(Extracted records)

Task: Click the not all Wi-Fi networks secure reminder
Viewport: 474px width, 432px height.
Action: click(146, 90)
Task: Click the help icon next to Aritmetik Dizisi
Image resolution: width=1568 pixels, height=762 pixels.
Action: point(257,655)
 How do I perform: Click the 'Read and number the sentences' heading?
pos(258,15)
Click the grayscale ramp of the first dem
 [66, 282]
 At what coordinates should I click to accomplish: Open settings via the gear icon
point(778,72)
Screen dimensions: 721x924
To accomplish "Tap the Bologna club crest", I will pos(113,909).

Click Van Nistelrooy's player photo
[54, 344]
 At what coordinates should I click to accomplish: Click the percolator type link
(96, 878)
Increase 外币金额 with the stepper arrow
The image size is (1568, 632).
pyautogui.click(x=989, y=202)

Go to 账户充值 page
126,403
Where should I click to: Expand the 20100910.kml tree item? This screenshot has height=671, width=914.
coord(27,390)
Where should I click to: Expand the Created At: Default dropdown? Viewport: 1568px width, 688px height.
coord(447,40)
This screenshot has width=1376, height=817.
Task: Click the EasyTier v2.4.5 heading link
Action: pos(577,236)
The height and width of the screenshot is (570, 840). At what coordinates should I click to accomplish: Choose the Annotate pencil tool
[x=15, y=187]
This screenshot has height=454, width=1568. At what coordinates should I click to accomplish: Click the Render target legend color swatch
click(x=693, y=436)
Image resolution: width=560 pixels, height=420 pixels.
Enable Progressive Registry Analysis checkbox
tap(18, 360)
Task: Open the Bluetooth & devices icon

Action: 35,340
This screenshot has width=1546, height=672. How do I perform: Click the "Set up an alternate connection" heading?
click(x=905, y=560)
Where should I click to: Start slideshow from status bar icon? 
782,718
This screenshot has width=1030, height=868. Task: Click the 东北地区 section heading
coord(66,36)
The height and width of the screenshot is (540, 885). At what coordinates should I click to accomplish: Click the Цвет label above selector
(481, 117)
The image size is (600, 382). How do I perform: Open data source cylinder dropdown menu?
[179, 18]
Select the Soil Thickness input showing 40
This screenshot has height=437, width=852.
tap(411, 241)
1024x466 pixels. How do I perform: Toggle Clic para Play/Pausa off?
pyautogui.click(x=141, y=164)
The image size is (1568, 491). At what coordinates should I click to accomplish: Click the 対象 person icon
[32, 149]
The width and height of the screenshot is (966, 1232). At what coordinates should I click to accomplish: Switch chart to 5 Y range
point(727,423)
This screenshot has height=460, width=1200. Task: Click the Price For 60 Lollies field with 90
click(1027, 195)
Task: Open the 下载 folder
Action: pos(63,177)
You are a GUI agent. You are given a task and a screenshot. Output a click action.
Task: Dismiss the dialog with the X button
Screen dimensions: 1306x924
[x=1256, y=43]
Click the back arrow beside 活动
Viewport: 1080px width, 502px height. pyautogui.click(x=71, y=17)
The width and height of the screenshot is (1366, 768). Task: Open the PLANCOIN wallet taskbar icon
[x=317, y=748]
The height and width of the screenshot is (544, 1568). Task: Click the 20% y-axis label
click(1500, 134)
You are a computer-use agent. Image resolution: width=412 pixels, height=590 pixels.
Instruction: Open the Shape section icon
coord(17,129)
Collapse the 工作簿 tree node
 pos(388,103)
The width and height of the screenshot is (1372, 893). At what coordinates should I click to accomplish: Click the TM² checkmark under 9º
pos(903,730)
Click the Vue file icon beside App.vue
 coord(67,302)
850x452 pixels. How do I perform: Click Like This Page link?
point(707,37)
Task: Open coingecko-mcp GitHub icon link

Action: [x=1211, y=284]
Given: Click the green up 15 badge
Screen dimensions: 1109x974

### EXERCISE BRIEF
From the entries above, copy each line holding "agent".

### SOLUTION TO THIS PROBLEM
You are a GUI agent. You are given a task and a screenshot. Output a click action.
You are a computer-use agent. Image resolution: width=412 pixels, height=590 pixels.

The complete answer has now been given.